This will no doubt have some people complaining that they can no longer change their CPU frequency.

The thing is, they never could.

From a recent posting to the cpufreq list:

I have a laptop (ASUS W7J) with an Intel Core2 T7200 2GHz.

When I use the p4-clockmod, I get:

available frequency steps: 250 MHz, 500 MHz, 750 MHz, 1.00 GHz, 1.25 GHz, 1.50 GHz, 1.75 GHz, 2.00 GHz

For every one of those ‘frequency’ options, the CPU is actually running at 2GHz. It never changes speed. Not at all.
The p4-clockmod driver abuses the cpufreq interface to expose a clock modulation feature that has been in processors for a long time. (Even the earlier pentiums had a variant of it). The driver modulates the clock applied to the processor so that instead of every clock cycle meaning the processor gets do some work, only a percentage of the clocks make the CPU do real work. The remainder of the time, the processor just sits there.

So the 1.00GHz ‘frequency’ is actually “run at 2GHz, but only do work 50% of the time”.

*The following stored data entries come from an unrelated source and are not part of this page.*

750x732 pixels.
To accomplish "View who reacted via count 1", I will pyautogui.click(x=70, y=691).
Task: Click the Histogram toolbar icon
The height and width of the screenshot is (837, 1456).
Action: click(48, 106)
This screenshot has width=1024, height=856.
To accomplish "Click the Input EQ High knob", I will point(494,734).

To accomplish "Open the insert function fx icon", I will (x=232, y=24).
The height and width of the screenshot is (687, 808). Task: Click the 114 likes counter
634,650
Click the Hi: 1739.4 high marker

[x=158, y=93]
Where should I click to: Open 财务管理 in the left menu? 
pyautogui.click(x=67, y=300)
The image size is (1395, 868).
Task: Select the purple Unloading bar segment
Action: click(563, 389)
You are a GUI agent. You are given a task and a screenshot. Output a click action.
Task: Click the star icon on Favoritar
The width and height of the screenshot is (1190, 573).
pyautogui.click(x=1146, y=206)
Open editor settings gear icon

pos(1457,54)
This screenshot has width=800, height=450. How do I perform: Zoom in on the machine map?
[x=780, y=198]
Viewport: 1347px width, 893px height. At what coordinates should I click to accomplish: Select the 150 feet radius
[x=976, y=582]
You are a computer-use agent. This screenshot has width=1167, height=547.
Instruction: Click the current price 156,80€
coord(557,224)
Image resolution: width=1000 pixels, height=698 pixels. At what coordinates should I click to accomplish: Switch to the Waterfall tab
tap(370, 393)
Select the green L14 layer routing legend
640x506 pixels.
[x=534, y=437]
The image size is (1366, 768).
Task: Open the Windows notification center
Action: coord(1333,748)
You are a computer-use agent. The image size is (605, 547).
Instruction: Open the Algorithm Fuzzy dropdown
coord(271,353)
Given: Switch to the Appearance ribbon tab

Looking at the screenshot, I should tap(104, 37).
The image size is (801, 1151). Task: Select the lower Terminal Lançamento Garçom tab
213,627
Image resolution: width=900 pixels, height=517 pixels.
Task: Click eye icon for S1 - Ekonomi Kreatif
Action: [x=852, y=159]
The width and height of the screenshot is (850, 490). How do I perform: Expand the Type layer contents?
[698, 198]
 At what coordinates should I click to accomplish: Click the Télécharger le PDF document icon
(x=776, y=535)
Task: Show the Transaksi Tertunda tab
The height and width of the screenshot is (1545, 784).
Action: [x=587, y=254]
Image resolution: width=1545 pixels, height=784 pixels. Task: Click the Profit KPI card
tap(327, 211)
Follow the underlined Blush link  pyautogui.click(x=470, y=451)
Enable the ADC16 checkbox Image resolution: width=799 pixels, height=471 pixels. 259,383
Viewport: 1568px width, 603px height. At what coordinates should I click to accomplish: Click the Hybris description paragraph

On the surface, this sounds like a good idea. The other 50%, the CPU is idle, so you’re saving power, right?
Not so much. In fact, you could be burning more power. The reason for this is that when the processor is sitting there doing nothing, it isn’t lower frequency, and more importantly, it very likely isn’t entering C states. So you’re burning the same amount of power, but now you’re only doing work for 50% of the time. As a result of this, your workload takes twice as long to complete.

If it isn’t saving any power, what is the point of this at all ?
A clue is revealed by reading the Intel programmers guide for this feature; it’s closely tied to the processors thermal monitoring feature. The idea of this feature is that when the CPU overheats, it can ‘back off’ a little, to prevent overheating. The temperature of a processor isn’t constant. When running flat out, it will generate more heat. So by modulating the clock, the maximum amount of heat possible to generate decreases.

The changes merged into the 2.6.29rc kernel remove the user-visible interface, and replace it with direct calls from the ACPI code that gets triggered on thermal events. It’s all entirely automatic now.